**GIVEN TASK**
Please copy the data below, replacing each "coordinate pair" with "point" and leaving everything else unchanged.

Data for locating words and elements
>>>
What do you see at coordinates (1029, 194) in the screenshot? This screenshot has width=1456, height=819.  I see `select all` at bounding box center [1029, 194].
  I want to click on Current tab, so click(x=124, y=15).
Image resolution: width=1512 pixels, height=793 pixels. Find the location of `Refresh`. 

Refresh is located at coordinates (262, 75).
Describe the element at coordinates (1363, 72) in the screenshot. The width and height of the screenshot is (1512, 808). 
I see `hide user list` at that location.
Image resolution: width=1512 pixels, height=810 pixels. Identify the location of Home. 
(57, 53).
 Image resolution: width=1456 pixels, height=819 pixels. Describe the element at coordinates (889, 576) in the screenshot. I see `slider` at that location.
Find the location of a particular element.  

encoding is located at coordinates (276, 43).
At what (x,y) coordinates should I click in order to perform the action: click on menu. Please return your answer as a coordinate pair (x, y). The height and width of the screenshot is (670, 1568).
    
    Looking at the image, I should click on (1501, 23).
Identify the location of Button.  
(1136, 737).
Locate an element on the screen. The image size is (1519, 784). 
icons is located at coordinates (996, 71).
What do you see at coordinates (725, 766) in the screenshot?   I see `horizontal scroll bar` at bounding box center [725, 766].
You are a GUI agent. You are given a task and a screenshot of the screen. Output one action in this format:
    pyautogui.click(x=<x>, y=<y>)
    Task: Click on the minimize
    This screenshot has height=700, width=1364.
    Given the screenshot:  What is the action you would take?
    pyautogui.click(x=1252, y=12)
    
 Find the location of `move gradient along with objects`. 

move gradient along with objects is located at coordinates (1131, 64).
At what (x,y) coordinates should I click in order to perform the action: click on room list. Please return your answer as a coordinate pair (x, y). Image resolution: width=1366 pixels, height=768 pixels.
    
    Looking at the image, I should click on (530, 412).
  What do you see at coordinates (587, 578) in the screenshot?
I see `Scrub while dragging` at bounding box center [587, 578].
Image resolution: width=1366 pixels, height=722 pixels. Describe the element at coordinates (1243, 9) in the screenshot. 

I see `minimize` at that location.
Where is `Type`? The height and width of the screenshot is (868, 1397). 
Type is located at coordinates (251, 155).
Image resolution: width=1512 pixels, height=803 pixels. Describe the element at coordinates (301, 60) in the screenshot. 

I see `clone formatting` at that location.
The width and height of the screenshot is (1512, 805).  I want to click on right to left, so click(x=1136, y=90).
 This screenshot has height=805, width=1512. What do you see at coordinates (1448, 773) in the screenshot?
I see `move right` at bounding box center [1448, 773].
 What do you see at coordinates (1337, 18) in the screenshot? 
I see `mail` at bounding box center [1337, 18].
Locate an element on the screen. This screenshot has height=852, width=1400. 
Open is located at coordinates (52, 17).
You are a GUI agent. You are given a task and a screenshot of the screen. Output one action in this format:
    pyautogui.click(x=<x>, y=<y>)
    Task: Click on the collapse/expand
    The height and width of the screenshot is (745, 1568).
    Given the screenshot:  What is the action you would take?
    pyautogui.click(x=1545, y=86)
<<<
**CORRECT RESPONSE**
What do you see at coordinates (1029, 194) in the screenshot? This screenshot has width=1456, height=819.  I see `select all` at bounding box center [1029, 194].
  I want to click on Current tab, so click(x=124, y=15).
Image resolution: width=1512 pixels, height=793 pixels. Find the location of `Refresh`. 

Refresh is located at coordinates (262, 75).
Describe the element at coordinates (1363, 72) in the screenshot. The width and height of the screenshot is (1512, 808). 
I see `hide user list` at that location.
Image resolution: width=1512 pixels, height=810 pixels. Identify the location of Home. 
(57, 53).
 Image resolution: width=1456 pixels, height=819 pixels. Describe the element at coordinates (889, 576) in the screenshot. I see `slider` at that location.
Find the location of a particular element.  

encoding is located at coordinates (276, 43).
At what (x,y) coordinates should I click in order to perform the action: click on menu. Please return your answer as a point (x, y). The height and width of the screenshot is (670, 1568).
    
    Looking at the image, I should click on (1501, 23).
Identify the location of Button.  
(1136, 737).
Locate an element on the screen. The image size is (1519, 784). 
icons is located at coordinates (996, 71).
What do you see at coordinates (725, 766) in the screenshot?   I see `horizontal scroll bar` at bounding box center [725, 766].
You are a GUI agent. You are given a task and a screenshot of the screen. Output one action in this format:
    pyautogui.click(x=<x>, y=<y>)
    Task: Click on the minimize
    This screenshot has height=700, width=1364.
    Given the screenshot:  What is the action you would take?
    pyautogui.click(x=1252, y=12)
    
 Find the location of `move gradient along with objects`. 

move gradient along with objects is located at coordinates (1131, 64).
At what (x,y) coordinates should I click in order to perform the action: click on room list. Please return your answer as a point (x, y). Image resolution: width=1366 pixels, height=768 pixels.
    
    Looking at the image, I should click on (530, 412).
  What do you see at coordinates (587, 578) in the screenshot?
I see `Scrub while dragging` at bounding box center [587, 578].
Image resolution: width=1366 pixels, height=722 pixels. Describe the element at coordinates (1243, 9) in the screenshot. 

I see `minimize` at that location.
Where is `Type`? The height and width of the screenshot is (868, 1397). 
Type is located at coordinates (251, 155).
Image resolution: width=1512 pixels, height=803 pixels. Describe the element at coordinates (301, 60) in the screenshot. 

I see `clone formatting` at that location.
The width and height of the screenshot is (1512, 805).  I want to click on right to left, so click(x=1136, y=90).
 This screenshot has height=805, width=1512. What do you see at coordinates (1448, 773) in the screenshot?
I see `move right` at bounding box center [1448, 773].
 What do you see at coordinates (1337, 18) in the screenshot? 
I see `mail` at bounding box center [1337, 18].
Locate an element on the screen. This screenshot has height=852, width=1400. 
Open is located at coordinates (52, 17).
You are a GUI agent. You are given a task and a screenshot of the screen. Output one action in this format:
    pyautogui.click(x=<x>, y=<y>)
    Task: Click on the collapse/expand
    The height and width of the screenshot is (745, 1568).
    Given the screenshot:  What is the action you would take?
    pyautogui.click(x=1545, y=86)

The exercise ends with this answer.